**Task details**
Please report each line in the material below that includes "agent".
- - - - - - -
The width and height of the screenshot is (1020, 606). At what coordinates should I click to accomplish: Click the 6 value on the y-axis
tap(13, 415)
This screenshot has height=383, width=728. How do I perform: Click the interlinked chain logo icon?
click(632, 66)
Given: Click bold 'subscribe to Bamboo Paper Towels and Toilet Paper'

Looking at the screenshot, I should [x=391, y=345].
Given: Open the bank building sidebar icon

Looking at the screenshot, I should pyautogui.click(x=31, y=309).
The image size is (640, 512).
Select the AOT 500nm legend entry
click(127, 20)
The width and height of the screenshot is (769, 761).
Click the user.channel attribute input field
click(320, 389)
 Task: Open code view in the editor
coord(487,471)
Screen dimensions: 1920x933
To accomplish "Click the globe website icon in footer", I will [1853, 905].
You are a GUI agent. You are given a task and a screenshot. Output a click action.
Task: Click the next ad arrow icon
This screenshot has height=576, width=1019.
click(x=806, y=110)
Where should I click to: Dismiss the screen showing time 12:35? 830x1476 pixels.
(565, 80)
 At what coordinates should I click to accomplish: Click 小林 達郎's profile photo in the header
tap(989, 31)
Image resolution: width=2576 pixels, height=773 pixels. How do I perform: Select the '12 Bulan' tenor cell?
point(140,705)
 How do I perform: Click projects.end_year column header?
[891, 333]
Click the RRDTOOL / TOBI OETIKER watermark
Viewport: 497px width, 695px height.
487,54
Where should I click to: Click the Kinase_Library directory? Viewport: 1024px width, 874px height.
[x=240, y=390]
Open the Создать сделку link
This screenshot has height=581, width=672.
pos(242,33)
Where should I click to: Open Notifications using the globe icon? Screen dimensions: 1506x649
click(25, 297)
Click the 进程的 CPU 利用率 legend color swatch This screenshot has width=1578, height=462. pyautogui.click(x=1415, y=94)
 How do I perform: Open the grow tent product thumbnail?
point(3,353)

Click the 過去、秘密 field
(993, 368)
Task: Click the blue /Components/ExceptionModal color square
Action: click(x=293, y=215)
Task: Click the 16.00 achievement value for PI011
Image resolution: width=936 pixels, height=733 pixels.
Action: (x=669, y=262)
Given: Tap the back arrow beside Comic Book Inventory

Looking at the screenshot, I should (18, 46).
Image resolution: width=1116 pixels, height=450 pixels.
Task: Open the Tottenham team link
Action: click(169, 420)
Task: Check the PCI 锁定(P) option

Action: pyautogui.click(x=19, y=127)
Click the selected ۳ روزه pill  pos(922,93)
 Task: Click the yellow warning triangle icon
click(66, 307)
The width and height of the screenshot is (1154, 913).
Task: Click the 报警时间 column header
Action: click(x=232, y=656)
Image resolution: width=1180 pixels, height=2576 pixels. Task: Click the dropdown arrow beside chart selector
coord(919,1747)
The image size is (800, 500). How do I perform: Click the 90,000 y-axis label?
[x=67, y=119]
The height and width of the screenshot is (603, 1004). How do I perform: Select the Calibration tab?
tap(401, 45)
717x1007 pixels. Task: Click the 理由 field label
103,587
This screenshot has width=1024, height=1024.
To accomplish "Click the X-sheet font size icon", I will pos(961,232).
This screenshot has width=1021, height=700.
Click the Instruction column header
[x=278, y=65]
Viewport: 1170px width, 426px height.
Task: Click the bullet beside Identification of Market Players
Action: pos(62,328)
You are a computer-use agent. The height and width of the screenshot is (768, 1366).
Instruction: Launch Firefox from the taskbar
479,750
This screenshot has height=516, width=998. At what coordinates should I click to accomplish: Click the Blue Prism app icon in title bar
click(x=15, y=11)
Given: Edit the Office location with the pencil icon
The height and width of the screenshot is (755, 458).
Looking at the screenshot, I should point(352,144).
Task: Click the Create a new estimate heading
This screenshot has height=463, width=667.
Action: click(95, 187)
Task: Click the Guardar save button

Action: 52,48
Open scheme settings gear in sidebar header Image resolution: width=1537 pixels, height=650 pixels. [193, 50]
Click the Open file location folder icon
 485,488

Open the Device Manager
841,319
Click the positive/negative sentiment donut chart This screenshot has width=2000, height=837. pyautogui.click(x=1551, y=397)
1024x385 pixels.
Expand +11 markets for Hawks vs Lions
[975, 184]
- - - - - - -
**Result for this exercise**
You are a GUI agent. You are given a task and a screenshot. Output a click action.
You are a computer-use agent. The height and width of the screenshot is (768, 1366).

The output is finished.